'Free the game': The case for 4-on-4 hockey
'Goal totals, goal-scoring totals, have fallen radically': Dave Bidini, founder of Slapshot Diaries
This week, the NHL doubled down on its new three-on-three overtime system.
But Canadian musician and writer Dave Bidini says forget about overtime — the league should remove a player from the ice completely. He says moving to a 4-on-4 game would make hockey exciting again.
Bidini is the co-founder of the hockey website Slapshot Diaries. He recently made the case for 4-on-4 hockey in Vice.
The full interview is available in the audio player above. The following portions have been edited for clarity and length.
How would hockey be better with four people a side?
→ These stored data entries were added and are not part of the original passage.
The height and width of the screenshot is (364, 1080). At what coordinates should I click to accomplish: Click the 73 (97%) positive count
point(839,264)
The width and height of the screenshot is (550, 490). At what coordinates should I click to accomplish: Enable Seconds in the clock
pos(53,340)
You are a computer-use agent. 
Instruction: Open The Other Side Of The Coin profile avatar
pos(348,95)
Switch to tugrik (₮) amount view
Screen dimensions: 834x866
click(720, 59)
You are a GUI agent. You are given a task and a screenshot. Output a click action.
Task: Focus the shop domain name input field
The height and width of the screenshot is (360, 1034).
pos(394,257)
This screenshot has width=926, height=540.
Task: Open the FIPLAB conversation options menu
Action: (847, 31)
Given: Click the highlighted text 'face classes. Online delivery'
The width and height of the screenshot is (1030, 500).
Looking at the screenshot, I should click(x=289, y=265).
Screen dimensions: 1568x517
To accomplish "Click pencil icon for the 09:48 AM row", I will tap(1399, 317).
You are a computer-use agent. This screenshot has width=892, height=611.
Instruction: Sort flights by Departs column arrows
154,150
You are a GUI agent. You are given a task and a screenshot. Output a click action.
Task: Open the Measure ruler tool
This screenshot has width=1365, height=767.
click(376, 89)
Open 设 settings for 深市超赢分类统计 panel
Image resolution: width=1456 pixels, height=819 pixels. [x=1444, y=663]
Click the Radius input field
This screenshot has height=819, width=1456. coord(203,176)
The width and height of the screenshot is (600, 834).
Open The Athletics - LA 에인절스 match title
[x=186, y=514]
It's become a game played by behemoths. The dimensions of the rink can no longer hold these players, no longer hold these athletes. So you'll find when the puck is in the offensive zone, the teams play a kind of collapsed defence ... anyway, where bodies are thrown in front of the puck ... but purely the amount of body that's on the ice in those relatively small surfaces. Pucks are going off elbows, they're going off shin pads, they're going off pants. There's no clear path for the puck to the net, simply because there's just too much meat on the ice. So my idea is to remove a body. And some have suggested it as a radical measure, but goal totals, goal-scoring totals, have fallen radically. The height of goaltenders has increased radically. Save percentage has increased for goaltenders ... something has to be done to free the game.
In your story, you highlight the steady decline of goals per game since the early 1980s. But I'm wondering, is goals per game really the best measure of quality of play?
I think you can have great 2-2, 3-3 games, great 4-4 games.... Unfortunately, it's mostly 1-0, 2-1, and 1 all. It's a chronic shortage of goals. Sidney Crosby has three this year.
But doesn't that say more about Sidney Crosby than about the NHL right now?
No, I think it's a little bit of both. Stats can only tell us so much. I think you have to eyeball the game ... watch a team move into the offensive zone and watch the way the play evolves. It's played to the boards, it's played behind the net. There's very few shots scored off the rush anymore, just because the offensive zone, the hot zones are crowded with enormous men waving blades... There's a sort of white noise, a physical white noise that's happening in the game, and we did see with 4-on-4 overtime — it was anodyne. As soon as a player was taken off the ice, the game was freed. It became the kind of beautiful game that hockey can become. Now it's — I think in the piece I call it "shin pad pong" because a shot is always ricocheting off a pad into a corner, and really kind of muddying the game.